At his last controle technique the examiner told me that he still has a few years left so it’s likely that he’ll outlast me, so here’s to many more years of happy Caliburn motoring.

The only regret was that I never succeeded in taking him over to North America for a run around. We had all of our ducks in a row at one time but then Strider came along and he was a much more appropriate vehicle with which to attack the sub-Arctic byways. Caliburn, good as he has been, would never have got down to that abandoned iron mine at the abandoned town of Gagnon.

It seems that I’m being overwhelmed with nostalgia over the last few days and I’ve no idea why. It’s probably because I have too much time on my hands right now. Perhaps I ought to do something about that – like “go back to bed and sleep it off”.

Last night was one occasion when staying in bed sounded like a good idea because it’s a Sunday and that’s always a lie-in around here. I’ll get up at any time you like for 6 days of the week, but never on Sunday. Everyone’s entitled to a day of rest.

So even if I awaken at something silly like 09:00, 10:30 is much more like a realistic time to show a leg.

It took me a while to gather my wits which, seeing how few wits I have these days, is quite surprising. But once I’d entered the Land of the Living the first thing that I did was to listen to the dictaphone to find out where I’d been during the night. We started off with something happening about oil filters on vehicles, yellow heavy-duty plastic spin-on ones rather than filter cartridges that you’d have to change but I can’t remember very much about this dream at all.

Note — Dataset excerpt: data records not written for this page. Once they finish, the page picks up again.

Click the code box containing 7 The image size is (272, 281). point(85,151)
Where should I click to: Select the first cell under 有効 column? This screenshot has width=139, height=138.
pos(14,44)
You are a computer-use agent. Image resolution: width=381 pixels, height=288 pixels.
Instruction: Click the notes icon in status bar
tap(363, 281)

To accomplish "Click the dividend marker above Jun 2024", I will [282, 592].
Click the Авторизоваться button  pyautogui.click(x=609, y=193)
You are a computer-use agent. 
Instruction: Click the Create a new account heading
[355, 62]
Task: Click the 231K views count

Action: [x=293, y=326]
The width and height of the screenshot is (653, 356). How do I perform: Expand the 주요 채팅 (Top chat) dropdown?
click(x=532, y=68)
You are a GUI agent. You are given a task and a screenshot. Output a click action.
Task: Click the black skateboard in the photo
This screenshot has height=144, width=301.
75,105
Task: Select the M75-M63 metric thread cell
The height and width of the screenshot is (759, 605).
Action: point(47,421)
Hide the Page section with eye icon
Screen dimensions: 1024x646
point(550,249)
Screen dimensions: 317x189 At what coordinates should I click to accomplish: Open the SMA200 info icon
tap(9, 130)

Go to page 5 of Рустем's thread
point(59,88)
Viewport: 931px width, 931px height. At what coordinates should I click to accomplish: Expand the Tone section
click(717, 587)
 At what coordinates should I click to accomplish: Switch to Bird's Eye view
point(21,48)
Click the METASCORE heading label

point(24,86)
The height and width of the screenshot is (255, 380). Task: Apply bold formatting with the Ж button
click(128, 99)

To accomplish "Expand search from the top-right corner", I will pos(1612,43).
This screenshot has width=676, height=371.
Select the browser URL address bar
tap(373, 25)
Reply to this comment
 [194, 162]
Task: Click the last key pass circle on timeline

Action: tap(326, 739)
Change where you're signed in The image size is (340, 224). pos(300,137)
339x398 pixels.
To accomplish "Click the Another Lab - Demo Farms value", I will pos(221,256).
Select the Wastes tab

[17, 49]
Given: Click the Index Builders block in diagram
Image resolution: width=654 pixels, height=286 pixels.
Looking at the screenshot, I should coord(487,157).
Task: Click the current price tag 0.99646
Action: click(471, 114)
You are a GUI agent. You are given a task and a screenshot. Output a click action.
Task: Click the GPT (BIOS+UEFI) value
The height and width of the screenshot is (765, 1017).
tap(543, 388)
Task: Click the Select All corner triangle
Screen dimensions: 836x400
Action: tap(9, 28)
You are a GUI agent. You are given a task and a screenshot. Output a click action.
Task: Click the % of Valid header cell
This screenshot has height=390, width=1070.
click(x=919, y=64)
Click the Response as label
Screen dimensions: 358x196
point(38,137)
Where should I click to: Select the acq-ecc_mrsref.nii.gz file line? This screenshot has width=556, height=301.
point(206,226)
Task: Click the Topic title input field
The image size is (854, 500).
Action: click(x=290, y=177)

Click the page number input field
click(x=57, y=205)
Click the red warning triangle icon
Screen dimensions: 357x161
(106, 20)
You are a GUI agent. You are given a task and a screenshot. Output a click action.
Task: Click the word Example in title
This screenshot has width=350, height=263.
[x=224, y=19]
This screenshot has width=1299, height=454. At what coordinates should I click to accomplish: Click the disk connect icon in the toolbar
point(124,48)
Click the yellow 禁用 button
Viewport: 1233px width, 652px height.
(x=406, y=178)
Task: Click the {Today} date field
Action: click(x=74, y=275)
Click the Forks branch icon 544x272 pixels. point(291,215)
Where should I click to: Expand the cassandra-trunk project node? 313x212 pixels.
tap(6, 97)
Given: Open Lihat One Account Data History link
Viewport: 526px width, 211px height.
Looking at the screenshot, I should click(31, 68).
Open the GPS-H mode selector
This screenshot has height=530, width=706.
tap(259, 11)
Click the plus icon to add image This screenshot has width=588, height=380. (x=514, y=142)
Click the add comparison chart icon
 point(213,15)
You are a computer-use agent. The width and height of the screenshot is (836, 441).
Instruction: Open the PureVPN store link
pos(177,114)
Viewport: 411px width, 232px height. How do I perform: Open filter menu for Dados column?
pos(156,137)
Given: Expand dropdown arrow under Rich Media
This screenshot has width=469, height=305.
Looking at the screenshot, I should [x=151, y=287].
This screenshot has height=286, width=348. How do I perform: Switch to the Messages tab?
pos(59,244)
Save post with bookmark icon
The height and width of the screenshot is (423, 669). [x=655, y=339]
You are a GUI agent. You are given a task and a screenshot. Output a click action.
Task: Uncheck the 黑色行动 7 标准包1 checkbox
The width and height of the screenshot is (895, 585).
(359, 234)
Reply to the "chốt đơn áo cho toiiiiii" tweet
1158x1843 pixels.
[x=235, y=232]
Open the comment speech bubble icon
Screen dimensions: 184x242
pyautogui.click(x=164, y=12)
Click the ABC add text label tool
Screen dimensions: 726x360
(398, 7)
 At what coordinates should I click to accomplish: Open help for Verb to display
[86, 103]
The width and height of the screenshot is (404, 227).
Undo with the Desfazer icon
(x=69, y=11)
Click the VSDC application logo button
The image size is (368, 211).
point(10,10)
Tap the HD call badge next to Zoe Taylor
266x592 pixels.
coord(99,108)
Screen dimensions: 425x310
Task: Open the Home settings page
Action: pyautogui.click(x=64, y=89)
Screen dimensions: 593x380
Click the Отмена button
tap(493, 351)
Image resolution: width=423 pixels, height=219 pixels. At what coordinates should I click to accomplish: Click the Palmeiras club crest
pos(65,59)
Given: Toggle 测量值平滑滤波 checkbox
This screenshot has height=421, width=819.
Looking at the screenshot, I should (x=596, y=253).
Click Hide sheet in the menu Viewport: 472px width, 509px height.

And then I was working as a lorry driver for someone. We were extremely busy. Someone had gone off sick and I’d had another spell of ill-health so I ended up taking a couple of days off. He had a lorry loaded with waste that needed tipping somewhere so he rang around and ended up speaking to a woman who was a lorry driver and asked her if she would do it. He explained the urgency of it, which I thought was strange because it would give this woman a lot of power over him if she knew how urgent the job was. I could hear the conversation because I was in bed in the next room. She sounded dubious and asked him “what had happened to so-and-so?”. He replied that there was something the matter with him. She asked what was the matter with me. He gave some sort of reply that basically he thought that I was malingering, which I thought was a horrible thing to do because I’d never ever missed a shift as long as I’d worked for him and had volunteered to do all the extra stuff.

After breakfast, or lunch, or whatever you might call it, I sat down and made a start on work.

Yesterday, I mentioned that I was going to go on the attack with my Labrador stuff so I sat down and reviewed the directories that I’ve been keeping.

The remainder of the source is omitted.